Eteklerini toplama kardeşim
Bırak kan bulaşsın, bırak enkazın tozu bulaşsın.
Mührümüzdür onlar, sağır ve kör dünyaya karşı taşıdığımız mührümüz…
Yalnız bırakıldık kardeşim,
Uzanan her el kesildi dibinden.
Bir başına bırakıldık bizler,
Kısılan sesimizi çığlıklarla duyurmak isteyen her ses yankısız kaldı…
Saçlarını bırak özgürce kardeşim
Bırak özgürce uçuşsun, dursun…
Uçuşan saçların dolansın, postallı kalpsizlerin ayaklarına…

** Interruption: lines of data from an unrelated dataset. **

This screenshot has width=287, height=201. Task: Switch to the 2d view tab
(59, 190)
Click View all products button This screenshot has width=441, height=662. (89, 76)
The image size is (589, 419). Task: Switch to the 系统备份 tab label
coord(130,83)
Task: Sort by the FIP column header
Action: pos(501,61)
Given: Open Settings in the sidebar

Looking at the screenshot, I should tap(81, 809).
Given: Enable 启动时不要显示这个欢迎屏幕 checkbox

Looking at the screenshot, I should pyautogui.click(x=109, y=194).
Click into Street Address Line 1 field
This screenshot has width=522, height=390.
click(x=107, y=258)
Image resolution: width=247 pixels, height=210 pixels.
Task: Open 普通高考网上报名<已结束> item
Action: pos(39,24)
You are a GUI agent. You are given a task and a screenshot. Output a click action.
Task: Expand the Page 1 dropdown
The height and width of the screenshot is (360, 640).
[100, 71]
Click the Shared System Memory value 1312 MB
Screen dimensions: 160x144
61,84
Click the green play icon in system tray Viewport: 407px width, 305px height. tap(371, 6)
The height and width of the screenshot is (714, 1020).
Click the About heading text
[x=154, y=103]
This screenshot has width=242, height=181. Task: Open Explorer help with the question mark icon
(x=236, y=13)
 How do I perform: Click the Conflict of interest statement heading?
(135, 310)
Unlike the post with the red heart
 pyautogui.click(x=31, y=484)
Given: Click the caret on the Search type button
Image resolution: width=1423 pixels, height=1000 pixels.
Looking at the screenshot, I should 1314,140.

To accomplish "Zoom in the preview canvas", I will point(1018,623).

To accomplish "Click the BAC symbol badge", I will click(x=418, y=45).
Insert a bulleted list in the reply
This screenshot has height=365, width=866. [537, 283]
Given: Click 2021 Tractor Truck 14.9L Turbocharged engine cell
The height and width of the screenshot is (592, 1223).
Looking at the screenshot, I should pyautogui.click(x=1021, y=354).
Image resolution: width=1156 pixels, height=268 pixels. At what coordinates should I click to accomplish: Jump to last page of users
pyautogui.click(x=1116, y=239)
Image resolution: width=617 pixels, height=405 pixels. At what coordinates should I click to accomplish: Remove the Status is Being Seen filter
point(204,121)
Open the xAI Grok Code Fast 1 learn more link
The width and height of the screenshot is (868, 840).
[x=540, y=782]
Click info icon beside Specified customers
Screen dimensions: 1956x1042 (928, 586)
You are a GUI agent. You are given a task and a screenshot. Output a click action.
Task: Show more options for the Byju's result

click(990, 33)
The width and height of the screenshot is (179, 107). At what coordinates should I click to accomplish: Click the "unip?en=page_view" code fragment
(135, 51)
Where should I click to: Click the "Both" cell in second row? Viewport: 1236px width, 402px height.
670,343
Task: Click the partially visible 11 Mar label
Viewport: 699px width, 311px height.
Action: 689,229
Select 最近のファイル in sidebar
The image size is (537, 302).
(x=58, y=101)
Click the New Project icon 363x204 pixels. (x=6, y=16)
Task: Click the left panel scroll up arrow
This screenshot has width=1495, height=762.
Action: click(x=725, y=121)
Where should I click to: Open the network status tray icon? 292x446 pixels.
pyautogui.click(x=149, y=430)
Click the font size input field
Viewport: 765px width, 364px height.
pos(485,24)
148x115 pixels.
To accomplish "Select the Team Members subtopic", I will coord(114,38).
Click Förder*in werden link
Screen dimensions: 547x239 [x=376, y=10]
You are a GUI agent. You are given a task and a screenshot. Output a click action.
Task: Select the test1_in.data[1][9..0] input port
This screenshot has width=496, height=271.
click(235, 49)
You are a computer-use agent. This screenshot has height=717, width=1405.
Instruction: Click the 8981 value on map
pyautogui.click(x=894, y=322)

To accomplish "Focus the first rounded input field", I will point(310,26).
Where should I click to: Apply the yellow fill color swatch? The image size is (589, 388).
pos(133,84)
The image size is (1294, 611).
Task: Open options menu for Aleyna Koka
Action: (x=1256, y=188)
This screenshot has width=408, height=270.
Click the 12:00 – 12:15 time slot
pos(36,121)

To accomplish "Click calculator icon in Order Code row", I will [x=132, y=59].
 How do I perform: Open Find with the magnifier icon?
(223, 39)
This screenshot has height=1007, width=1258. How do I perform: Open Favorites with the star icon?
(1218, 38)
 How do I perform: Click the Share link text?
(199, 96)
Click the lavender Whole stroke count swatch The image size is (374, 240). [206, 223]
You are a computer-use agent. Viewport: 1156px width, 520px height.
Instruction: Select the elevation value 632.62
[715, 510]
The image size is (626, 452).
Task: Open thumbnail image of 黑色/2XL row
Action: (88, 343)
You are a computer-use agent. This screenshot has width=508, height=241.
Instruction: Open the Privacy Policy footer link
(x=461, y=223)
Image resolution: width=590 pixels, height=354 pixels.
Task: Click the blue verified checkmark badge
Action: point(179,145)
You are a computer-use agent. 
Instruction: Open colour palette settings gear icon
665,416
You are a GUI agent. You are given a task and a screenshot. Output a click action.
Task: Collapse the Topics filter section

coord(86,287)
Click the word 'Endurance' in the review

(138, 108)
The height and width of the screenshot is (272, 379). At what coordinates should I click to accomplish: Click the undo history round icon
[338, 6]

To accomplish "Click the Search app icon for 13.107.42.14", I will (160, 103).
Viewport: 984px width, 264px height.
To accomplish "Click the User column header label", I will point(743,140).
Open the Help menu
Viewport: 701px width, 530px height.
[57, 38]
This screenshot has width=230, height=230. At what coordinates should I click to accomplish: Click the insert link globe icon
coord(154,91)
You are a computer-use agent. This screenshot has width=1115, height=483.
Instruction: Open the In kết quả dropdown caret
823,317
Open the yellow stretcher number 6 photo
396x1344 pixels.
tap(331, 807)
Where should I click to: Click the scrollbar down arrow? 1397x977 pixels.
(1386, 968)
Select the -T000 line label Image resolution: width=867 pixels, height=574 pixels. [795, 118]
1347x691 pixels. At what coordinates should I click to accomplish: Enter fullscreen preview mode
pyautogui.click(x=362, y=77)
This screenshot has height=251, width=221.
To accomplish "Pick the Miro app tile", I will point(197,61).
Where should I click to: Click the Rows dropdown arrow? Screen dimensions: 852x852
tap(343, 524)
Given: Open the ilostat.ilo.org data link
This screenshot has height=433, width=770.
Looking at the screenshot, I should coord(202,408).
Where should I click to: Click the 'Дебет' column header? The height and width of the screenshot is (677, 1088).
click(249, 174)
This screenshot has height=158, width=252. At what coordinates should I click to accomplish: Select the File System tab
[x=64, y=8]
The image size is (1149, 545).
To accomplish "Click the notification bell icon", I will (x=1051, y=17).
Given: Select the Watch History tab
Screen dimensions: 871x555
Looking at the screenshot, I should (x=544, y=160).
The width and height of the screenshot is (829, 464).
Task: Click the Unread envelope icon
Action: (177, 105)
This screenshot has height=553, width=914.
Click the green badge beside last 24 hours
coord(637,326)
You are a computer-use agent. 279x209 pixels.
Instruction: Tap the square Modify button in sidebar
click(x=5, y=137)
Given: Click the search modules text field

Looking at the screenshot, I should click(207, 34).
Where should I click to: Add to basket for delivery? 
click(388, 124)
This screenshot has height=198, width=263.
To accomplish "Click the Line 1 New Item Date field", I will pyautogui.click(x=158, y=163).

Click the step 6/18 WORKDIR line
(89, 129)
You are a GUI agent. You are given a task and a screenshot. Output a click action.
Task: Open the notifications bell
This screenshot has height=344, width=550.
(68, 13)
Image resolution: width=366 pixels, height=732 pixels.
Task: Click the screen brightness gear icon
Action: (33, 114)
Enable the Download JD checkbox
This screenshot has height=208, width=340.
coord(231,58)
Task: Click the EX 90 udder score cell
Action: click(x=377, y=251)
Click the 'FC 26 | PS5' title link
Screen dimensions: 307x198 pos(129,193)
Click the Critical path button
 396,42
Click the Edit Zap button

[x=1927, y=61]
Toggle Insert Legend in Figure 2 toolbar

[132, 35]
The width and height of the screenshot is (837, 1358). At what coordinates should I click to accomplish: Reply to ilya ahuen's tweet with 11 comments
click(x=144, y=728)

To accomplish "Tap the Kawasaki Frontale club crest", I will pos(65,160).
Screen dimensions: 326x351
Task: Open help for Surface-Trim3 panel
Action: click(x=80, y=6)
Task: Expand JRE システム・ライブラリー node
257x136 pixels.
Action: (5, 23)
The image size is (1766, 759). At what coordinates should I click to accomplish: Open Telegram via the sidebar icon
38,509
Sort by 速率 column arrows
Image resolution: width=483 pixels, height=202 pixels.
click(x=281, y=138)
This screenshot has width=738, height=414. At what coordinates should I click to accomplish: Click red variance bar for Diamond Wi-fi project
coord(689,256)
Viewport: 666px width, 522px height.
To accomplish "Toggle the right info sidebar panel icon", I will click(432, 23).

Ve herkes anlayacak kardeşim
Bu asil milletin ayakları prangalansa da
Özgür ruhlarını kimsenin hapsedemeyeceğini anlayacak…
Gücünü yitirip bırakma kendini kardeşim…
Sen yaşamalısın!
Bu direniş destanını anlatmak için,
Yarım kalan hikâyemizi tamamlamak için,
Yok saydıkları bayrağımızı yükseltmek için,
Ve yolumuzun Aksa’da kesişmesi, orada sımsıkı sarılabilmek için…
Sen yaşamalısın kardeşim!
Zulme uğrayan her mazluma ışığını taşımak için
Sen yaşamalısın!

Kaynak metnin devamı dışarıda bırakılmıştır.